#### [Text section]
Studio album by James Carter
- Released: March 10, 1995
- Recorded: October 6 & 7 and November 20, 1994
- Studio: Power Station, New York City
- Genre: Jazz
- Length: 58:26
- Label: Atlantic 7567-82742-2
- Producer: Yves Beauvais

James Carter chronology
| Jurassic Classics (1995) | The Real Quiet Storm (1995) | Conversin' with the Elders (1995) |

= The Real Quiet Storm =

The Real Quiet Storm is the third studio album by saxophonist James Carter, the first to be released on the Atlantic label. It was recorded in October and November 1994 and released on March 10, 1995.

==Reception==

The AllMusic review by Scott Yanow stated: "Despite this CD's title and a slight emphasis on ballads, The Real Quiet Storm is not an easy listening record... The results are a bit restrained compared to his live performances, but this is an enjoyable and unpredictable outing, music that will not be played on the Quiet Storm". Critic Robert Christgau rated the album an "A", saying, "This romantic set has some concept. Two unfazed Carter originals complement a surprising selection of make-out music by Monk, Ellington, Sun Ra, Bill Doggett, Carter's main man Don Byas. Not only is it more unified, it's more pop, which intensifies the aesthetic charge".

#### [Directions]
1 – Copy the passage of the album article word for word, from "James Carter chronology" up to and including "March 10, 1995.".
2 – Resume the article about The Real Quiet Storm after its last sentence.

#### [Exercise data]

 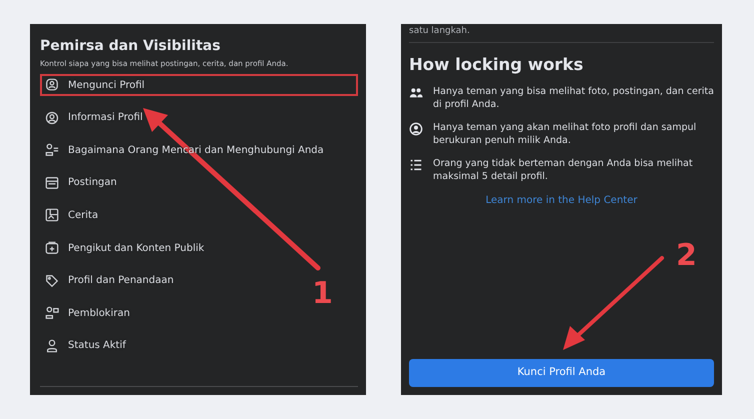 I want to click on menu-item: Postingan, so click(x=199, y=183).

#### [Responses in order]
1 –
James Carter chronology
| Jurassic Classics (1995) | The Real Quiet Storm (1995) | Conversin' with the Elders (1995) |

= The Real Quiet Storm =

The Real Quiet Storm is the third studio album by saxophonist James Carter, the first to be released on the Atlantic label. It was recorded in October and November 1994 and released on March 10, 1995.

2 –
Professional ratings
Review scores
| Source | Rating |
| AllMusic | Star |
| Robert Christgau | A |
| The Penguin Guide to Jazz Recordings | Star |
| The Rolling Stone Album Guide | Star |

==Track listing==
1. "'Round Midnight" (Thelonious Monk) - 6:04
2. "You Never Told Me That You Care" (Hobart Dotson, Sun Ra) - 6:38
3. "The Intimacy of My Woman's Beautiful Eyes" (James Carter) - 8:46
4. "1944 Stomp" (Don Byas) - 4:53
5. "The Stevedore's Serenade" (Duke Ellington, Irving Gordon) - 9:02
6. "Born to Be Blue" (Mel Tormé, Robert Wells) - 7:45
7. "Deep Throat Blues" (Carter) - 6:05
8. "A Ballad for a Doll" (Jackie McLean) - 5:05
9. "Eventide" (Bill Doggett) - 4:08

==Personnel==
- James Carter - tenor saxophone, alto saxophone, baritone saxophone, soprano saxophone, bass flute, bass clarinet
- Craig Taborn - piano (tracks 1–8)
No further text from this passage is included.